COMING TO TOWN.-LOVERS.

Six months had elapsed, and I had left the dear old home with the acacias that waved before the door. I had taken a pathetic leave of the great Newfoundland-dog-I had bid a long farewell to the copse and its verdant walks-overshadowed with shady boughs-to the desolate park and the wild gravel-pit, and I had sighed when I remembered that spring was approaching, and that the flowers would blossom in all their glorious tints, but that I should be far away, unable to admire them, or to watch the multitude of bees and gaudy butterflies as they chased each other from sweet to sweet.

I was now, in London, and, truth to tell, had somewhat forgotten my quiet life at home. Books and flowers, and the charms of spring, were temporarily obliterated by the novelty and pleasures of a first season in town, and all the delightful excitement thereunto belonging. We were established in a small house in a fashionable neighbourhood; our means being limited, as I did not come into possession of my fortune until after one-and-twenty, and my mother's was not large.

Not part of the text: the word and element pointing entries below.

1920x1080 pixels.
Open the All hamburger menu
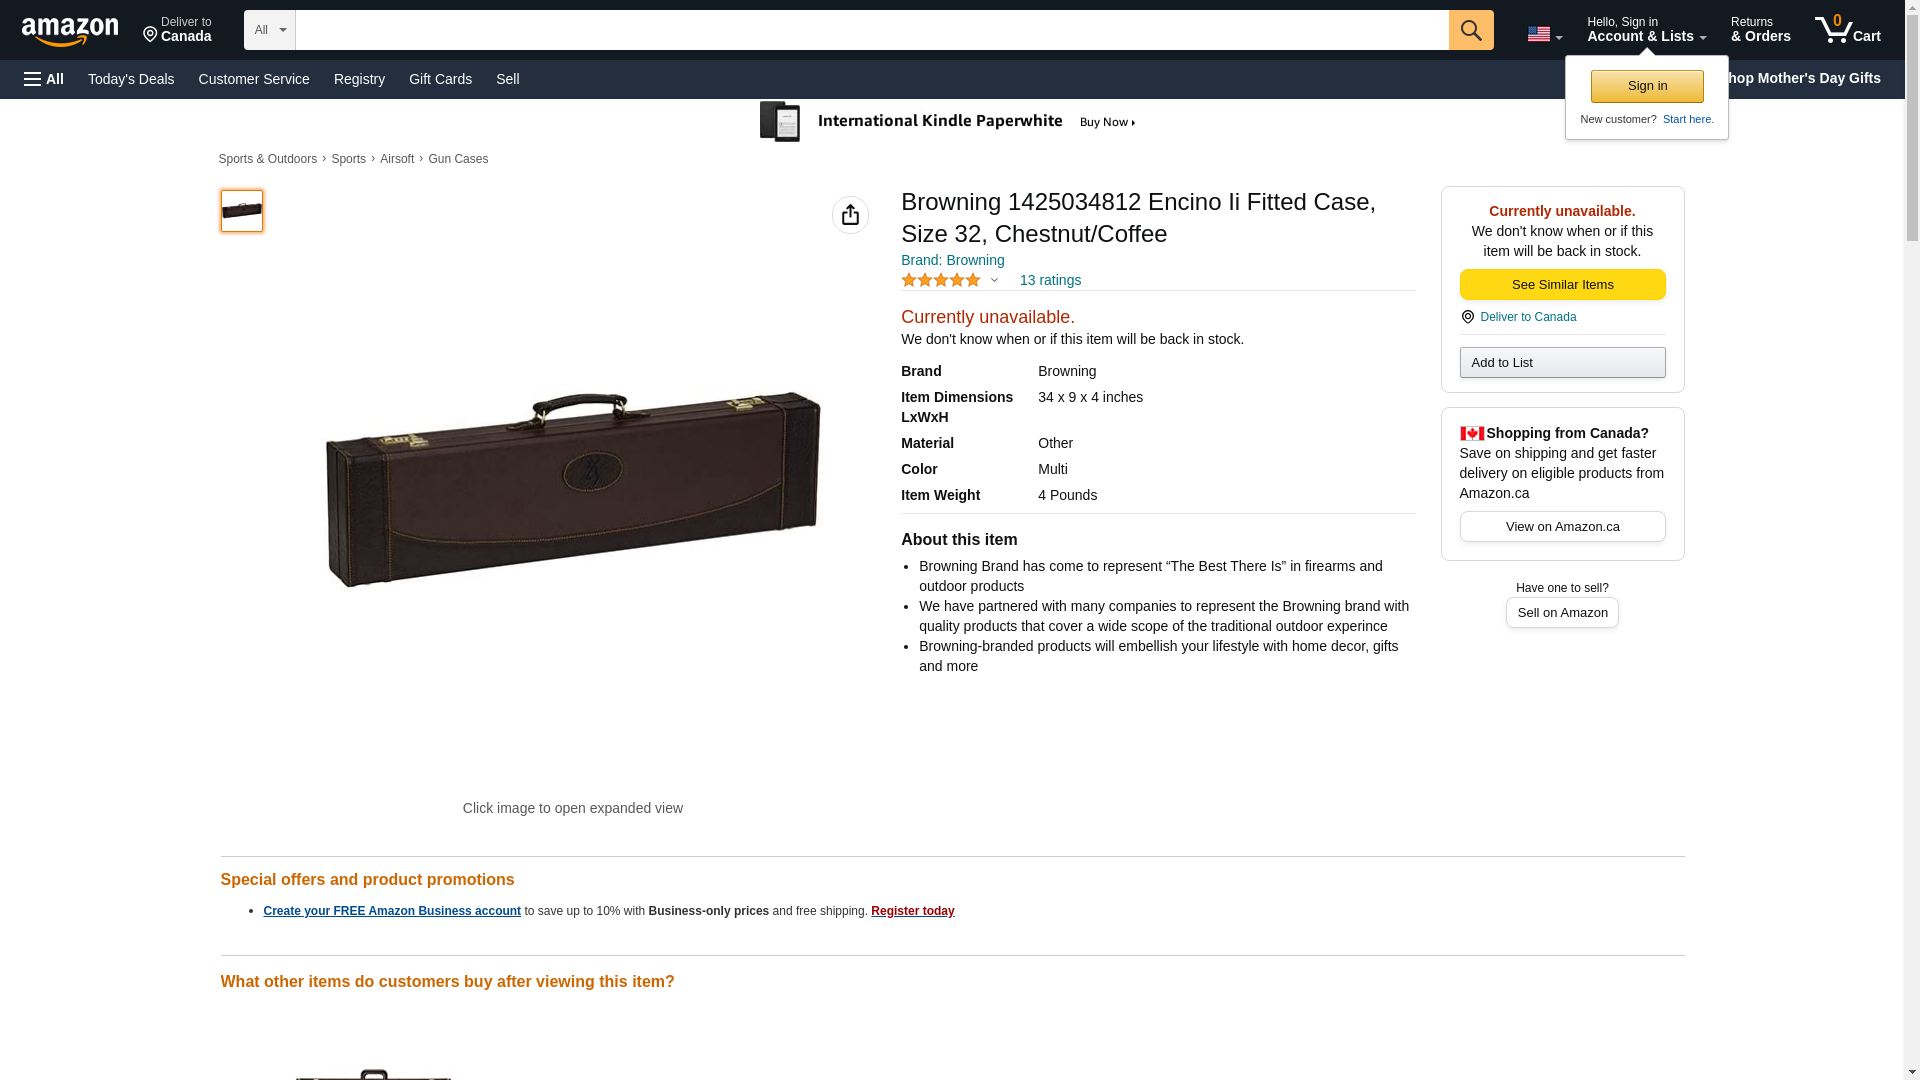[44, 79]
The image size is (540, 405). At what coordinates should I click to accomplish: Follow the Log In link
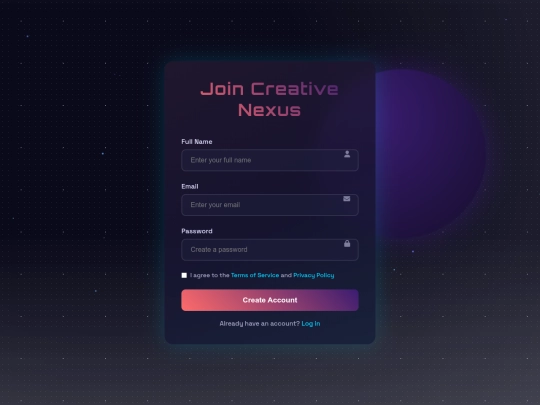coord(311,324)
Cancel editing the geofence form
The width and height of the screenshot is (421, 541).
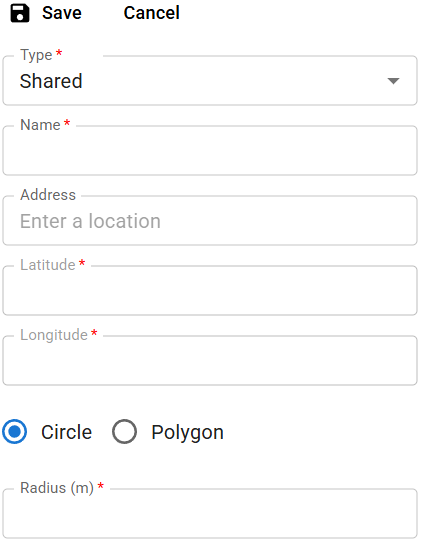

Of course all my wardrobe had undergone a thorough revision, and being delivered over into the merciless hands of a fashionable dressmaker, my garments were reformed in the most complete manner. Commencing with those necessary but unmentionable "supports," that as often destroy as improve the female figure, I was placed in the midst of whalebones, and laced until I absolutely believed myself in a prison of iron; but my loud lamentations were only met with assurances of the great improvement to my figure, and exhortations to draw in my waist rather more-advice, I need not add, I cared not to comply with. Then I was consoled by the arrival of baskets-full of new dresses-white, spotless, elegant ball-dresses-light as a zephyr. Elegant dinner costumes of silk or fancy materials, and morning toilettes, quite à ravir. My vanity was tickled, and so I patiently bore the infliction of the internal stocks, until I suppose I grew to them, for I felt them no

more.

All this display of dress was duly admired and commented on by a good-hearted little country maiden that had accompanied me in the capacity of maid; but who, poor innocent soul, knew as little about adorning a young débutante as I did myself. She could only stand by and wonder, and clap her hands at the notion of " Missy" being so smart. But she was otherwise of infinite use to me, for, being the only person as ignorant as I was myself, I could freely wonder and converse with her of the strangeness of all we saw. Then, when tired of doing company in the drawing-room, or of driving in the carriage round that wearisome Hyde Park, what romps we used to have! Good heavens! if I lived to the age of Methuselah can I forget how, retiring to the uppermost story of the house, and shutting all the doors, we fought and struggled with each other like schoolboys, by way of proving which was the strongest, or, spreading the feather beds on the floor, we made believe it was a haycock, and rolled in them until, what with the previous fight and the heat, we were so exhausted and tired that neither of us could move, but lay there

Oh!

laughing at each other like a couple of happy fools as we were. what merry jovial days of fun! One half-hour of such genuine mirth out weighs centuries of stiff-stilted amusement, where Nature has long been forgotten in favour of her rival Art, and where, like the dolls in a theatre of Fantocini, people all move on certain established and approved springs (of action).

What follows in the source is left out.